Your goal:
Your reply should set down word for word each line below from the one with "Image resolution: width=1366" through the final line, both included, but none of the pictures.

■ ■ ■

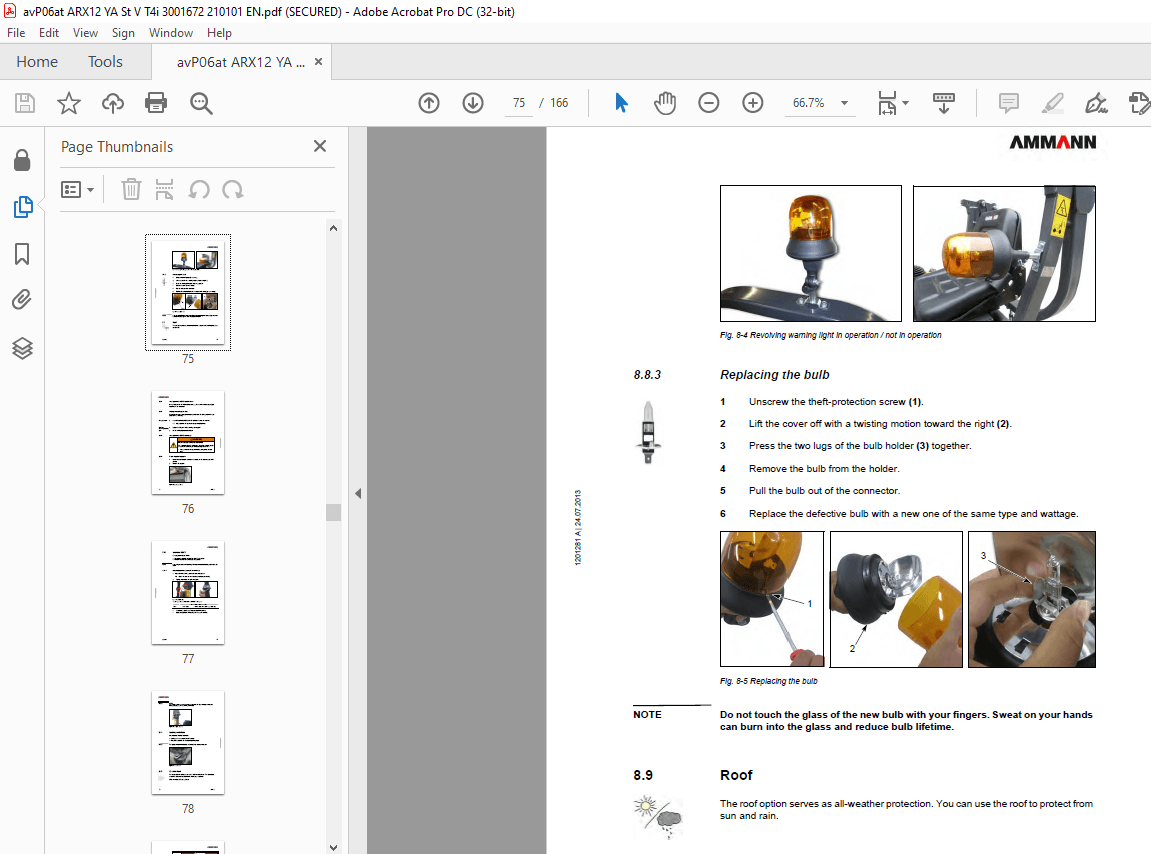Viewport: 1151px width, 854px height.
Task: Select the Highlight text tool
Action: [x=1052, y=103]
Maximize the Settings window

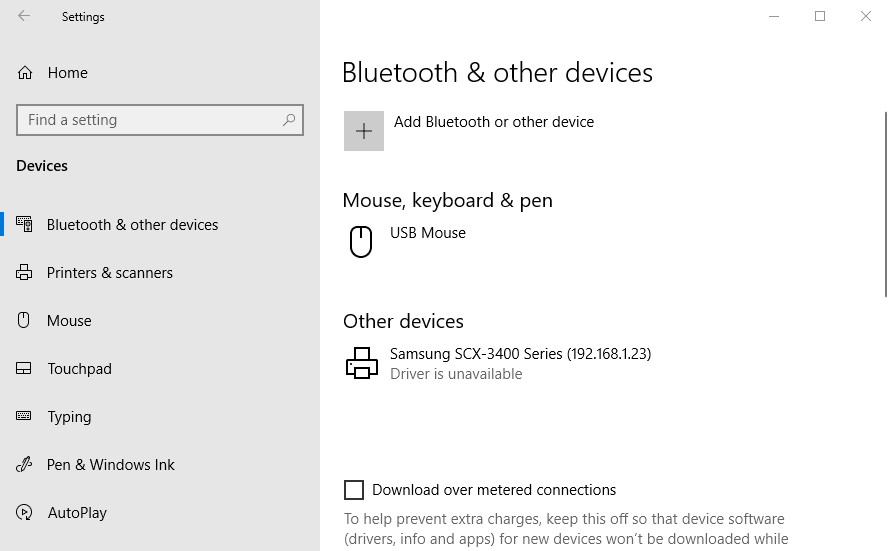[x=820, y=16]
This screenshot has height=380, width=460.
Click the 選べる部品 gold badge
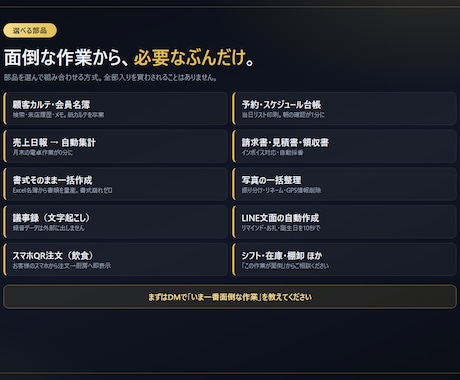pos(30,31)
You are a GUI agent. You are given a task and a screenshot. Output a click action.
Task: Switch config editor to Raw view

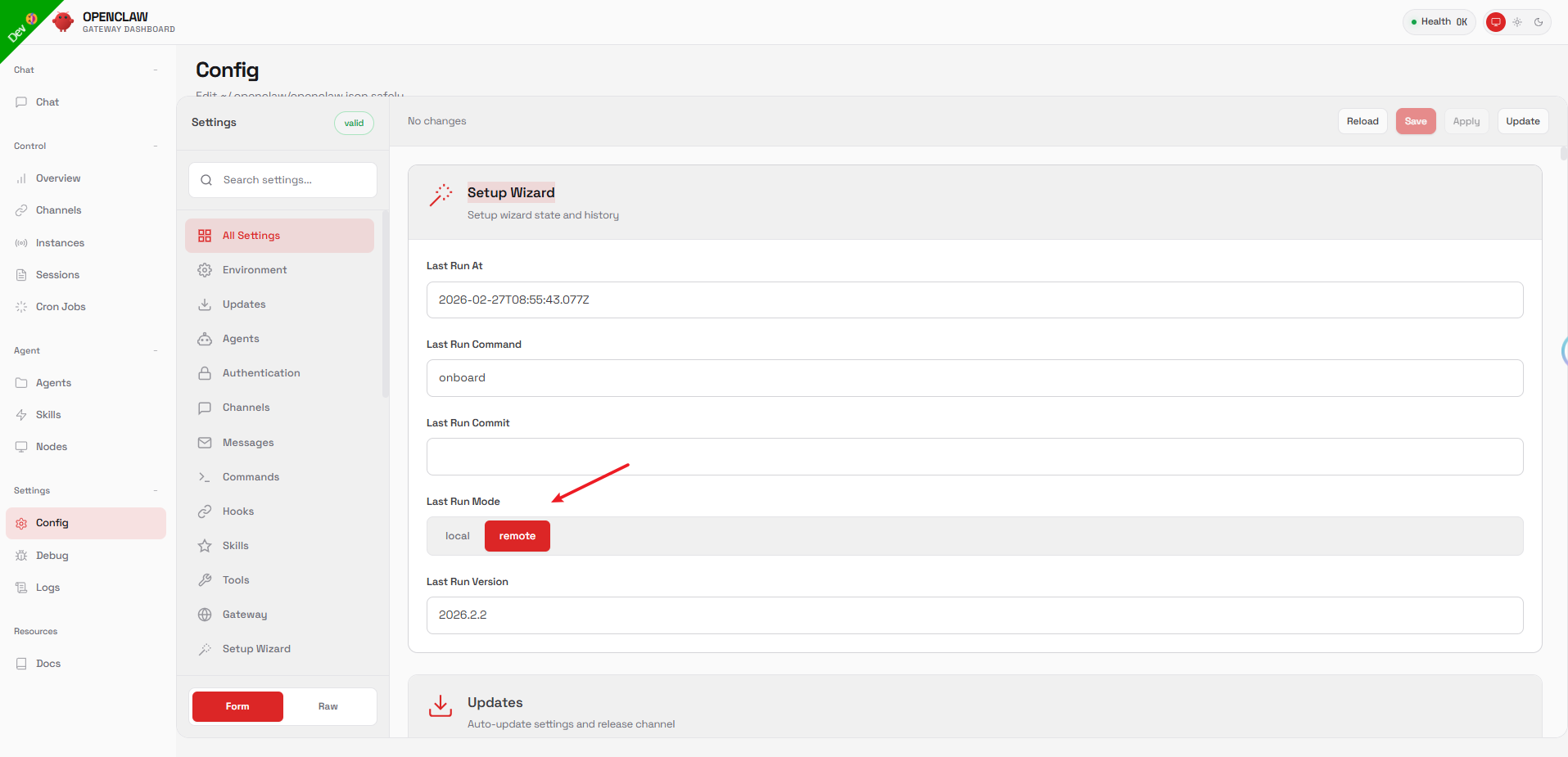328,706
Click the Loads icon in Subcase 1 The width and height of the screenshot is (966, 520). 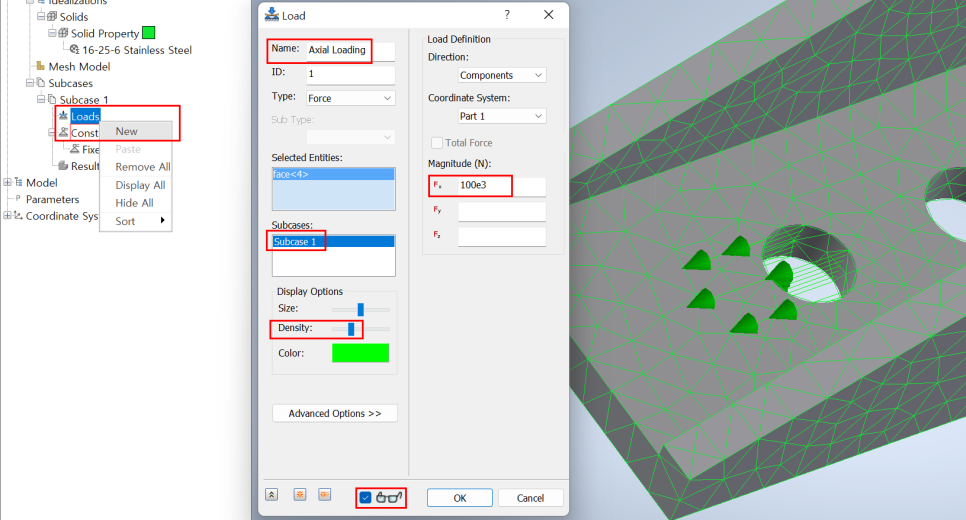63,116
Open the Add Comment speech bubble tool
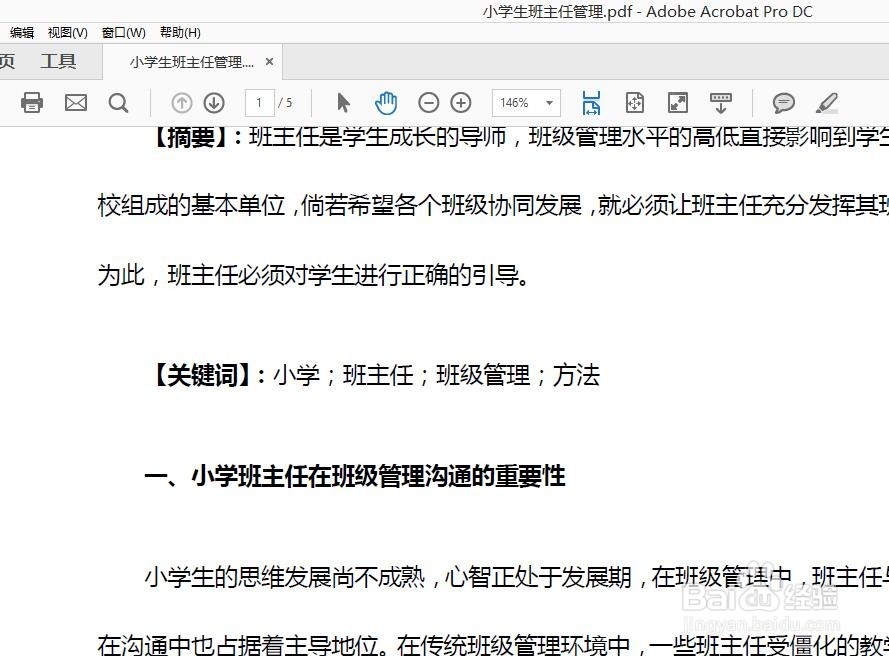 784,102
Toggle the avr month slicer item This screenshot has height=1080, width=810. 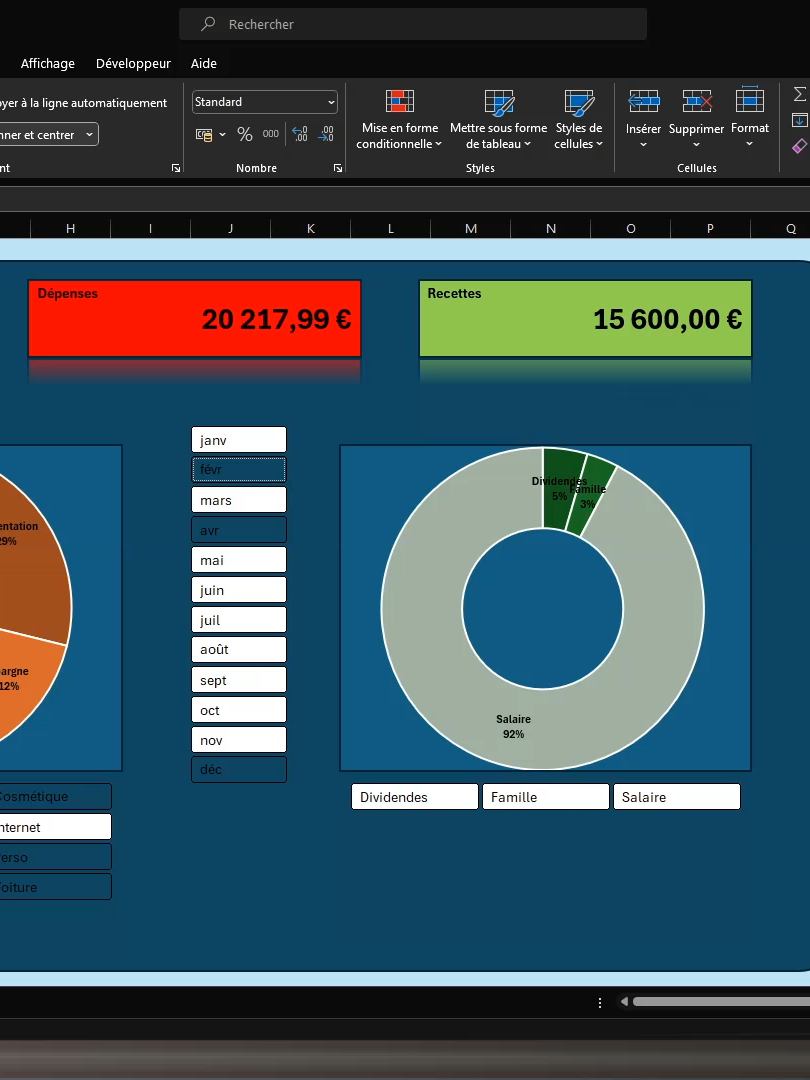[x=238, y=530]
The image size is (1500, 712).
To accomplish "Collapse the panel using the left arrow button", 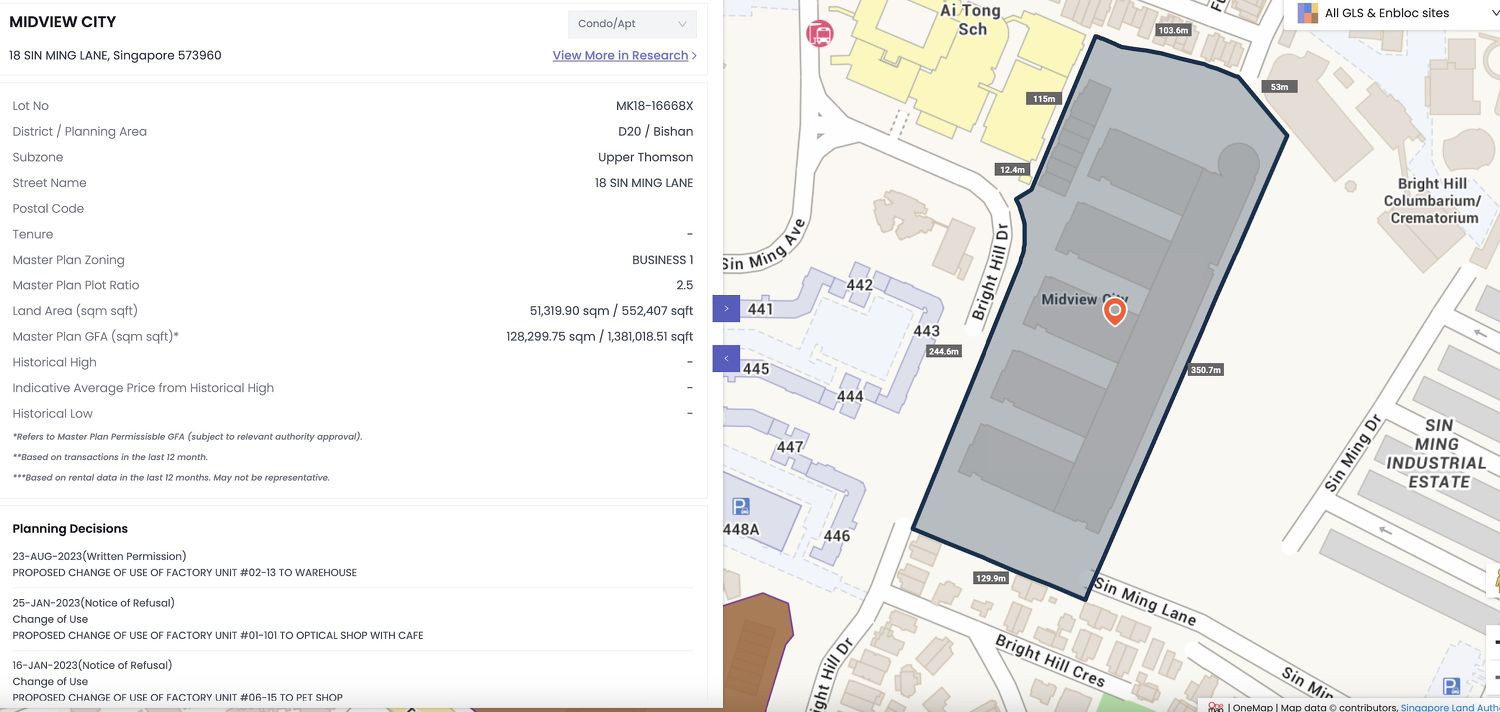I will point(725,358).
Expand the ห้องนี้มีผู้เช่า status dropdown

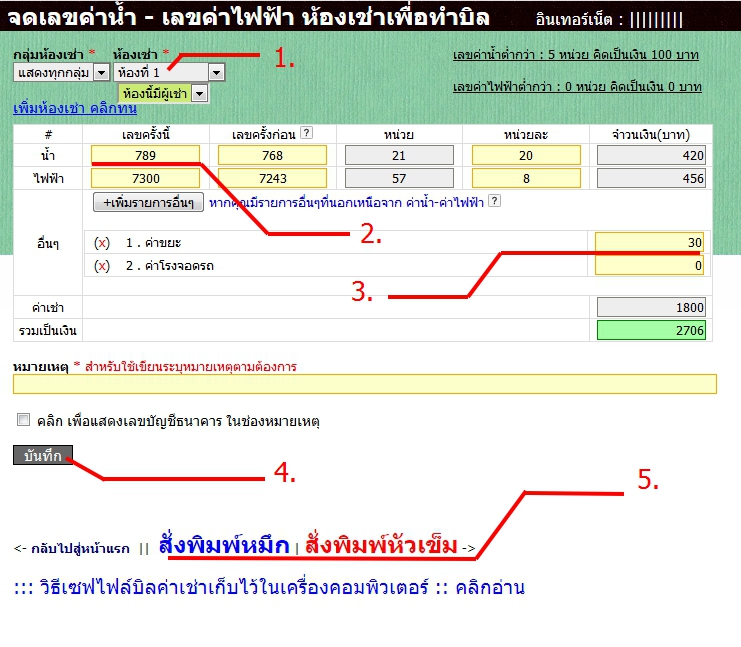pyautogui.click(x=199, y=93)
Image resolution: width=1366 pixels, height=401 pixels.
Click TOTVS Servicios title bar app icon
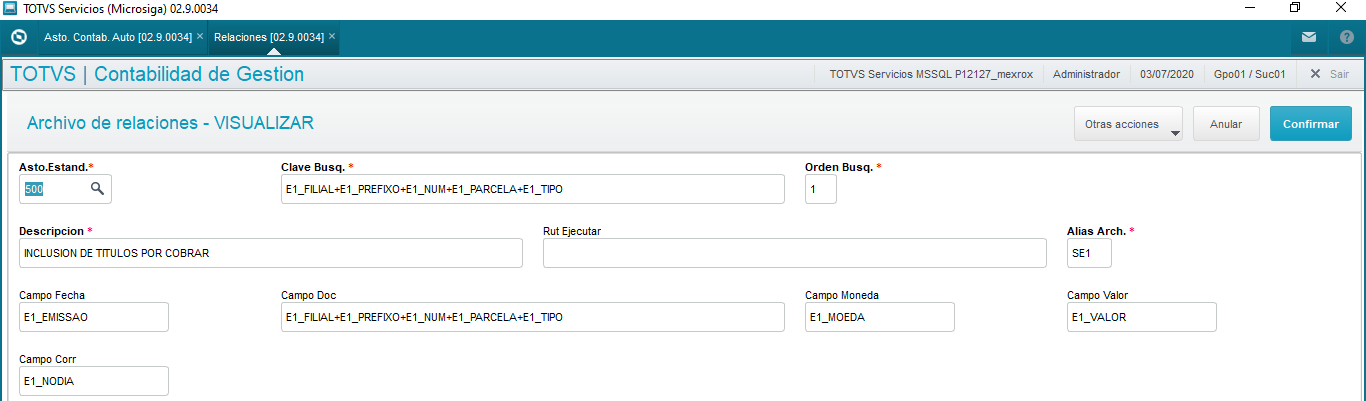(x=10, y=8)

■ ■ ■

The completed task:
Image resolution: width=1366 pixels, height=401 pixels.
Click TOTVS Servicios title bar app icon
(x=10, y=8)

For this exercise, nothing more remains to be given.